Consolidated PBY-5A / 6A “Catalina” (1941)

The first PBY obtained by the Coast Guard, V189, was purchased from the Navy in the spring of 1941. It was specially outfitted at Air Station San Francisco with a nine-lens-camera for mapping coastal regions around the country. While the arrangement worked well in the lower 48, after two mapping trips to Alaska the camera was transferred to a newer PBY-5A (PBY BuNo 08055), an amphibian, making it more versatile in the extreme environment of Alaska. The detachment operated out of NAS Kodiak.

Because of the Navy’s great need for PBY patrol aircraft in the North Atlantic and the Pacific it would be early 1943 before the Coast Guard acquired them in significant numbers.

In 1943 Construction of the Pacific LORAN chains began.  Coast Guard PBY aircraft, V189, reported for duty, having been assigned by Headquarters to transport personnel, mail, supplies, and materials, to the various sites to expedite the construction. Flight surveys of the sites for the Loran stations were made. These inspections provided a good grasp of the problems involved in the landing of materials and the construction of the stations. Construction of the Loran chains began in Alaska and the construction of additional chains followed the battles across the Pacific to Japan. V-189 was permanently assigned to this Top Secret project.

On 5 October 1943 an all Coast Guard Patrol Squadron, VP-6 CG, home based at Narsarssuak, Greenland, code name Bluie West 1, became operational. Thirty officers and 145 enlisted men were assigned to the squadron.  In the hostile environment of the North Atlantic VP-6 provided anti-submarine patrol, air support for convoys, search and rescue, intelligence survey flights, as well as mail and medical supply delivery.
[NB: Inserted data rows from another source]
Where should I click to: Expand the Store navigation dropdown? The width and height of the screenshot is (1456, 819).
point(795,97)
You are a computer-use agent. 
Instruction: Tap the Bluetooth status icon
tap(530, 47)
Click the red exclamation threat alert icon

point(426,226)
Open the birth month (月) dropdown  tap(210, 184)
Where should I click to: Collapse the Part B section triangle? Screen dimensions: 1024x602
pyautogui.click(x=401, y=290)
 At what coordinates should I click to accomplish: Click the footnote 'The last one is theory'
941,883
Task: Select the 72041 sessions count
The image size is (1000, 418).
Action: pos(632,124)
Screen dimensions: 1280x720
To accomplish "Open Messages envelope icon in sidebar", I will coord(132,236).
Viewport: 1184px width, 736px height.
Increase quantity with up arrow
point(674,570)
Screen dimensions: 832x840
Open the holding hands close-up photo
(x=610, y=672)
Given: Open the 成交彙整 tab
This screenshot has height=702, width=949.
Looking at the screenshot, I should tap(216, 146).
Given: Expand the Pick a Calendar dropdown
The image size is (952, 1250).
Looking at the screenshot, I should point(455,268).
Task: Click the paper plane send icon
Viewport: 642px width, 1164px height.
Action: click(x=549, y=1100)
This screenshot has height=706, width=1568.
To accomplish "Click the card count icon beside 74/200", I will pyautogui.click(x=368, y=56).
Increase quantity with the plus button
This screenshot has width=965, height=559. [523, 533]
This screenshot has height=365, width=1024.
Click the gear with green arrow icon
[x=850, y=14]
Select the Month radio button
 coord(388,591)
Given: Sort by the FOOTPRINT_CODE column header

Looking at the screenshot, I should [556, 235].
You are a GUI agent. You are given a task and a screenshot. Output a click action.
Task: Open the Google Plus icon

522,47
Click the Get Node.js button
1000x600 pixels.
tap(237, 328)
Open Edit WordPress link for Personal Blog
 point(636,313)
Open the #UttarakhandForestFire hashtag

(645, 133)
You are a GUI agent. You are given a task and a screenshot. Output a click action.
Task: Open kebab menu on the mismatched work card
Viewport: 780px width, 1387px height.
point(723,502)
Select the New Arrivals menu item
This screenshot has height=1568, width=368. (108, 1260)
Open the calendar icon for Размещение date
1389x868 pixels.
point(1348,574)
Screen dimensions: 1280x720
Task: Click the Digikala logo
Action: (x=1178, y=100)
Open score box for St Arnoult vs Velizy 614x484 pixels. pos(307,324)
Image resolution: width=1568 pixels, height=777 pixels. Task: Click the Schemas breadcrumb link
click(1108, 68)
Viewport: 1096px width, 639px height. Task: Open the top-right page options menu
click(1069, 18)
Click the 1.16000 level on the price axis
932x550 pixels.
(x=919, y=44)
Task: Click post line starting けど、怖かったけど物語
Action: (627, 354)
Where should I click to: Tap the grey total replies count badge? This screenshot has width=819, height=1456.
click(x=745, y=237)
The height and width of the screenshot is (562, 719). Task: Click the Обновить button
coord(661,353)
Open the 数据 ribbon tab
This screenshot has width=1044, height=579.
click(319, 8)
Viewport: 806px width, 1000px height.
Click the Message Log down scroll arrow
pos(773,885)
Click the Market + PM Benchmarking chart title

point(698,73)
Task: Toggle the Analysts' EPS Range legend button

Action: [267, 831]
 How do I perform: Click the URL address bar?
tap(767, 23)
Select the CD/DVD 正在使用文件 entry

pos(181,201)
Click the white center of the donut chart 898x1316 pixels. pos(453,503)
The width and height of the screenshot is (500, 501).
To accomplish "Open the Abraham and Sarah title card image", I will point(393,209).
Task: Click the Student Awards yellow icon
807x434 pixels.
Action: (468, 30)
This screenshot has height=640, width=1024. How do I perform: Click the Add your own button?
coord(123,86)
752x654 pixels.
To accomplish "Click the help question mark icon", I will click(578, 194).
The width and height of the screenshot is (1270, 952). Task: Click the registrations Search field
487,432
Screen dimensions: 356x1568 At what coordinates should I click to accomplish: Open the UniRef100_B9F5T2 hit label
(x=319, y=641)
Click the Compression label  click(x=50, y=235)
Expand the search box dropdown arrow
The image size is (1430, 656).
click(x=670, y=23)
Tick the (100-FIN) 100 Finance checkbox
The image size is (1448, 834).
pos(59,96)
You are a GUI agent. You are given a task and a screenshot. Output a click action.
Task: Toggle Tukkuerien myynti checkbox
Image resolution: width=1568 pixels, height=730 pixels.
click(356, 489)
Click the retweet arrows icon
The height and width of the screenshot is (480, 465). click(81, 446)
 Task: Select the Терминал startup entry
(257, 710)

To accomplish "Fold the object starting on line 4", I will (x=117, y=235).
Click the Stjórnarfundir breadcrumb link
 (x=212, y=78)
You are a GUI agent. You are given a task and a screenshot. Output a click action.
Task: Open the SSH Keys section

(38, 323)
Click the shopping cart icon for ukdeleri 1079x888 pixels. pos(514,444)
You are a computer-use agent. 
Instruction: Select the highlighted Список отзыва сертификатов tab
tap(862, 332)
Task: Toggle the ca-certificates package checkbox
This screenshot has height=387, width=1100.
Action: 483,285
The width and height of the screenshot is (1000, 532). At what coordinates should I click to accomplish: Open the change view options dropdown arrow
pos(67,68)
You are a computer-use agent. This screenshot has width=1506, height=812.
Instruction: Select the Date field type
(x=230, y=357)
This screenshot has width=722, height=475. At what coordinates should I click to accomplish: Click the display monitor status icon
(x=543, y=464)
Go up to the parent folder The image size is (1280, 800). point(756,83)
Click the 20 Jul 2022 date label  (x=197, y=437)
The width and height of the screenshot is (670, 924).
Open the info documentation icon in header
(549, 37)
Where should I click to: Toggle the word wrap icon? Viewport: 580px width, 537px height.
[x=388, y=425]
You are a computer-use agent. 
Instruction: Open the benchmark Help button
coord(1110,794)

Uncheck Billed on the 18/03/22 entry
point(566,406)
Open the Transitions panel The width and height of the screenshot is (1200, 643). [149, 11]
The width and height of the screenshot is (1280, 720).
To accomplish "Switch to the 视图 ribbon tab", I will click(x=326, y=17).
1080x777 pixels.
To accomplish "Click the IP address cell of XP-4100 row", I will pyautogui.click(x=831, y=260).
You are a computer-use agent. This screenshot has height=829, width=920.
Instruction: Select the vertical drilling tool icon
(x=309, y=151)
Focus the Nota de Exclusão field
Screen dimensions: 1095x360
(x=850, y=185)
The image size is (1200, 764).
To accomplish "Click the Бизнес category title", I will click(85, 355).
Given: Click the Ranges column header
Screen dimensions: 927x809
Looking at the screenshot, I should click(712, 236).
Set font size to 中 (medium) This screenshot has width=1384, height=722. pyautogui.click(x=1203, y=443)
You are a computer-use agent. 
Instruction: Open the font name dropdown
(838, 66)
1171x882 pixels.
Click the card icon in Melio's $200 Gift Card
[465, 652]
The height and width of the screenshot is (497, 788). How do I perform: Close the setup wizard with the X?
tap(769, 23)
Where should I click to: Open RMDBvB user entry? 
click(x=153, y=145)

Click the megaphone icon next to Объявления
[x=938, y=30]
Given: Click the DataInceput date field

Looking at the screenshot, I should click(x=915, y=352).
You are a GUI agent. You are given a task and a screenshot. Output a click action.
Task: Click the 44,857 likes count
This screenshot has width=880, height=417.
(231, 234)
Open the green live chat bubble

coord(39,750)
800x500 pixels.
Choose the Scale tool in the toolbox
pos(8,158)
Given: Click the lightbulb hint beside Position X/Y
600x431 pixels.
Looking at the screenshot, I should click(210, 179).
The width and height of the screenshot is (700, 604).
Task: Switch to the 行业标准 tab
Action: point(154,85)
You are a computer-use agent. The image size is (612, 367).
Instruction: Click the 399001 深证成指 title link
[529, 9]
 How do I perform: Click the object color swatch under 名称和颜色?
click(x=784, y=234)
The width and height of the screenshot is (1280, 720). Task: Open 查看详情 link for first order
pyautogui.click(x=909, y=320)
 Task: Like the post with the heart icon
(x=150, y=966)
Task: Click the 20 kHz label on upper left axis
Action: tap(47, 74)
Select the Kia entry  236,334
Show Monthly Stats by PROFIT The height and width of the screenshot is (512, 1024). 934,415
In December of 1943 the Navy established its’ first Air Sea Rescue Squadron at Air Station San Diego. An all Coast Guard unit, it led to the Coast Guards heavy involvement in Air-Sea Rescue.  Starting in 1944 the Coast Guard had the Search and Rescue responsibility for the Continental Sea Frontiers. By the end of 1944 there were 114 PBY-5A/6As in Coast Guard service.